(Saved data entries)
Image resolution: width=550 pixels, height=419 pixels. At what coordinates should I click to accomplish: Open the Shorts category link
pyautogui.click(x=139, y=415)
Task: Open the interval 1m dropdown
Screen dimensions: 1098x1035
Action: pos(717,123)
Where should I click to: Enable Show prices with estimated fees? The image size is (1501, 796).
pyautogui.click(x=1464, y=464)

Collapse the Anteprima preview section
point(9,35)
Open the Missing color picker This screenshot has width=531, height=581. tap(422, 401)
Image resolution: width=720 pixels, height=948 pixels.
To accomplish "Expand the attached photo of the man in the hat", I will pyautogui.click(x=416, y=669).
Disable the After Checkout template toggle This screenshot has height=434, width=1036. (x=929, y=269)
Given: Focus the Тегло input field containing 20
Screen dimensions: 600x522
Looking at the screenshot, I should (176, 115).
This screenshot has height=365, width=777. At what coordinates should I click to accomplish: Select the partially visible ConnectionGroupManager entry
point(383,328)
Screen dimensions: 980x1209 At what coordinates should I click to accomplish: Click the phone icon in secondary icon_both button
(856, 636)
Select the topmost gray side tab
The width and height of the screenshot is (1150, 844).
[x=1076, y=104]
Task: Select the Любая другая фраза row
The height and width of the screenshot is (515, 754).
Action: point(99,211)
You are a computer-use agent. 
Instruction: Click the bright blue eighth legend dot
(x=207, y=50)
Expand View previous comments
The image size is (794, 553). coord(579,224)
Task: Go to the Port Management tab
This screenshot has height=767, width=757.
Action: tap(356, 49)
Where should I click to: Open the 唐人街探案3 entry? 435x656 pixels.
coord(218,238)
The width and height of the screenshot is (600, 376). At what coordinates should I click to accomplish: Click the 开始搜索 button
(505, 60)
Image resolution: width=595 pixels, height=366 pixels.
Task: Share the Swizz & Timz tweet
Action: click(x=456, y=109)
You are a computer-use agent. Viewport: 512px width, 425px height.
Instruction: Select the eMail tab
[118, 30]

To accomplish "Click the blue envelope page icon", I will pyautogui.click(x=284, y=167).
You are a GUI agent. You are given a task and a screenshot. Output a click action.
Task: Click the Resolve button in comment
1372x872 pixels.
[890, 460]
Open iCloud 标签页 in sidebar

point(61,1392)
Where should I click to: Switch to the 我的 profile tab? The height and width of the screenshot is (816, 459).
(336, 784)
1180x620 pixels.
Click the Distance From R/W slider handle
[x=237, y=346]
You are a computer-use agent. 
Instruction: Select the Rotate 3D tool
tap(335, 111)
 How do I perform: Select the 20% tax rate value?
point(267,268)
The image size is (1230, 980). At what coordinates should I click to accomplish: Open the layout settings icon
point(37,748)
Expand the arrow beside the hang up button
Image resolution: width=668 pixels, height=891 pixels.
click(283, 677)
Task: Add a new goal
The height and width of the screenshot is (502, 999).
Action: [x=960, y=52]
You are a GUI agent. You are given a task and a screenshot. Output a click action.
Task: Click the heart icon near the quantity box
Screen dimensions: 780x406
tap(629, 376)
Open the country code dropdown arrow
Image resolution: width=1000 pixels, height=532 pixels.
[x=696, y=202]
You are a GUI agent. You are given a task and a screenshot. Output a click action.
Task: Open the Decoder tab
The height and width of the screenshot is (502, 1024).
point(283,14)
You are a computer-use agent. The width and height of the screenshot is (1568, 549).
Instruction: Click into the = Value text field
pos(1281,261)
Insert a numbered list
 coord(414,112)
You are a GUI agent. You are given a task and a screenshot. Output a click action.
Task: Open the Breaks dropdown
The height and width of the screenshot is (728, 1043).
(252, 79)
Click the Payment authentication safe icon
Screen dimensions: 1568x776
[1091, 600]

* [Try it] Search the data for the string "computer" and copy each line where it appears.

* [Result of the task]
You are a computer-use agent. 
You are a computer-use agent. Viewport: 512px width, 425px height.
You are a computer-use agent. 
You are a computer-use agent. The width and height of the screenshot is (1568, 549).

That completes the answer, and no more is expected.